The majority's holding in this case and our opinion in State v. Buffum, 166 Or.App. 552, 999 P.2d 541 (2000), reach inconsistent interpretations of ORS 426.100(1) about the role of an alleged mentally ill person's counsel in an involuntary commitment proceeding. In Buffum, the alleged mentally ill person argued that the advice that the court gave her was insufficient to satisfy ORS 426.100(1) because it did not advise her of what the state had to prove in order to demonstrate that she was "mentally ill" for purposes of an involuntary commitment. The trial court told the alleged mentally ill person that "[i]t will be the state's burden of showing that you are mentally ill, as that expression is defined in the statutes." We held that advice sufficient under ORS 426.100(1) because her counsel could explain the requirements of the law to her.

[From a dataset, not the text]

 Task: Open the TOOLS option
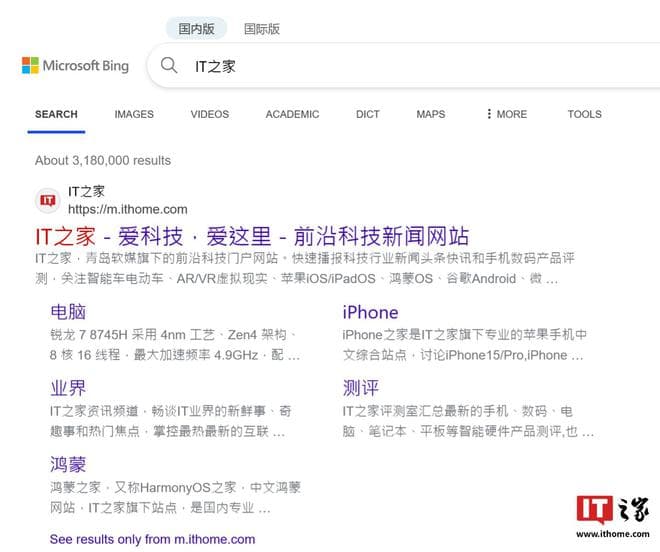tap(584, 114)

"Further, ORS 426.100(1) must be viewed as part of a complex statutory scheme that serves to protect the rights of allegedly mentally ill persons and not as the sole source of protection. Most importantly, ORS 426.100(3) provides for the right to representation by and appointment of qualified counsel—a right that is virtually more difficult to waive than is the corresponding right of defendants in criminal cases. It belabors the obvious to say that an attorney who, in the words of ORS 426.100(3)(a), must possess `skills and experience commensurate with the nature of the allegations and the complexity of the case,' will be fully aware of the legal and evidentiary particulars that the majority holds the court must include in its preliminary advice to the allegedly mentally ill layperson." Buffum, 166 Or.App. at 556,999 P.2d 541.

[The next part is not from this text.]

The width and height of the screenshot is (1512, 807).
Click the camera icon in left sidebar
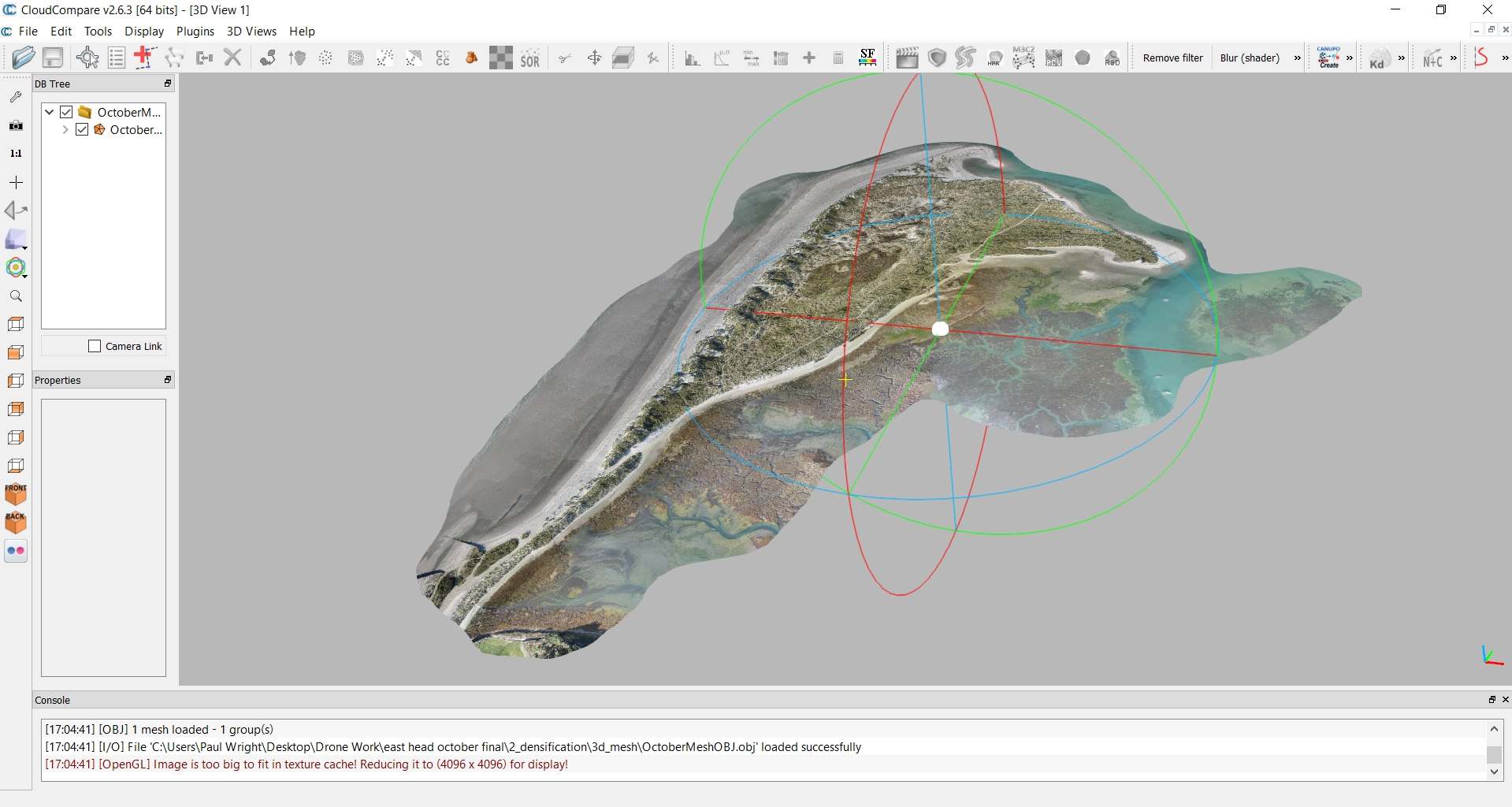pos(16,125)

Our holding in Buffum necessarily implies that the advice from an alleged mentally ill person's counsel can supplant the advice under ORS 426.100(1) when the person is informed of the substantive requirements for an involuntary mental commitment.6 But under the majority's ruling, the waiver of an alleged mentally ill person as to the advice of rights required under ORS 426.100(1) spoken through the lips of counsel while in the presence of the alleged mentally ill person is without efficacy. The majority provides no rationale for its holding other than its reliance on State v. May, 131 Or.App. 570, 888 P.2d 14 (1994), for why the legislature would have contemplated such a distinction, and I am aware of none. May is a per curiam opinion in which the state conceded that, under Allison, the trial court was required to give the advice under the statute. However, the state contended that the trial court's failure was waived by the alleged mentally ill person's counsel's silence when he did not make any objection to the continuation of the proceeding. We rejected that argument, saying that the court was required either to...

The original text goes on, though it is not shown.